(PASSAGE TO READ)

Alcoa grant funds new dock at biology field station |
Title (Max 100 Characters)
ARKADELPHIA, Ark. – A $25,000 grant from the Alcoa Foundation will fund the construction of a boat dock at Henderson State University’s Simonson Biological Field Station.
The ADA accessible dock will provide convenient access to navigable shoreline and waterways to collect and study water samples and plant and animal specimens at DeGray Lake.
“The dock will allow students and researchers easy, fast, and safe entry into both our pontoon boat or jon boat,” said Dr. Troy Bray, associate professor of biology. “Without the dock, it is a labor and time intensive task that involves using the station’s tractor since the dirt ramp is not suitable for vehicles to launch and load boats.”
When the lake is low, students must tread through knee-deep mud to reach and climb aboard the boat, Bray said.
“Of course, this makes it impossible for some students to participate. The dock will be fully ADA compliant assuring all students the opportunity to join in field work.”

(End PASSAGE TO READ)

* [ASSIGNMENT]: Can you carry on the news article about the new dock at the biology field station, starting right after its last sentence?

(RECORDS SUPPLIED)

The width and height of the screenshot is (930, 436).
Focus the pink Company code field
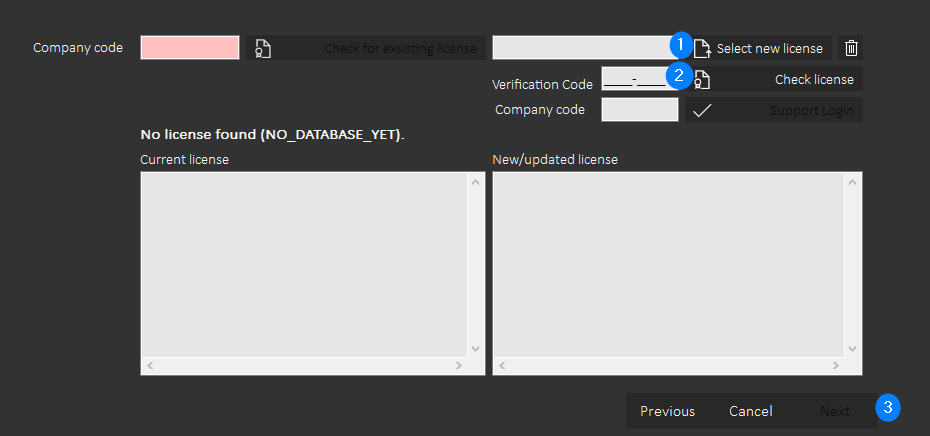click(x=190, y=48)
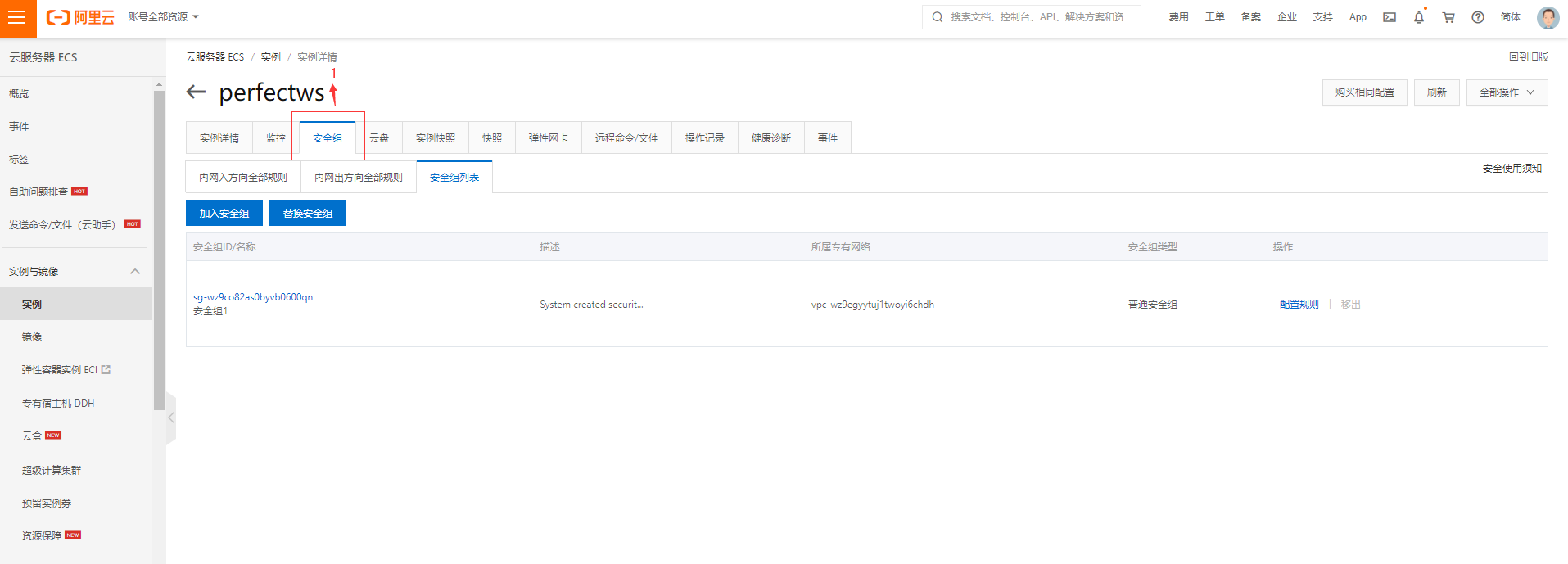Click the Aliyun logo
Image resolution: width=1568 pixels, height=564 pixels.
[80, 17]

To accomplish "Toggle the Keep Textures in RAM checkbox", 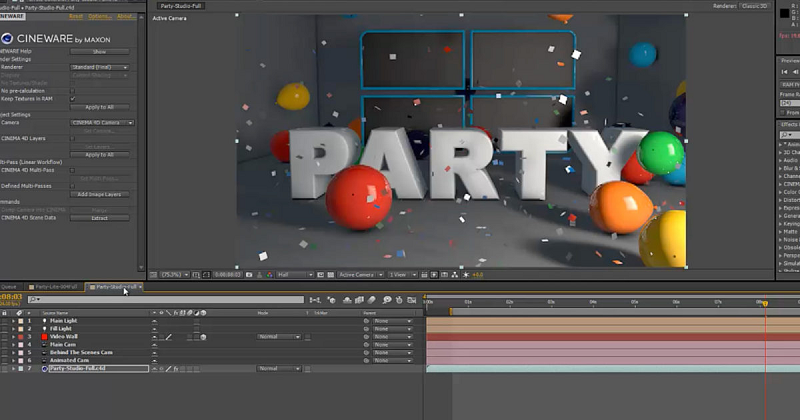I will pos(73,99).
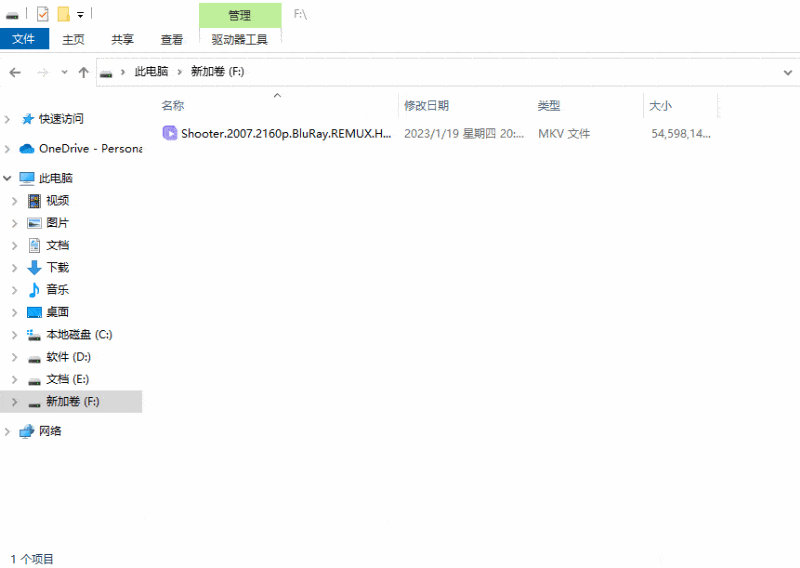
Task: Expand the Quick access tree node
Action: [x=7, y=119]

(End RECORDS SUPPLIED)

* [WRITTEN ANSWER]:
The pontoon boat provides a living classroom for courses such as ornithology and biogeography. Research in plant and animal populations can now be expanded to remote shores and islands on DeGray Lake.
“The dock will allow the boats to remain in the lake and ready to use at a moment’s notice year round,” Bray said. “Additionally, it will save time and money on winterizing and storage costs for the pontoon boat.”
The dock will also provide area fire and rescue departments quicker and more effective shoreline protection access, and facilitate weekly eagle monitoring operations conducted by Henderson biology students and field station personnel from the U.S. Army Corps of Engineers and Arkansas Game and Fish Commission.
“We thank the Alcoa Foundation for this generous grant to strengthen the learning experience at Henderson’s field station,” said Dr. John Hardee, dean of Ellis College and professor of chemistry. “A new boat dock will enhance our field courses and our plant and animal research on DeGray Lake.”
The Alcoa Foundation is one of the largest corporate foundations in the U.S., and for the past 60 years has sought to make a difference in more than 20 countries where Alcoa operates.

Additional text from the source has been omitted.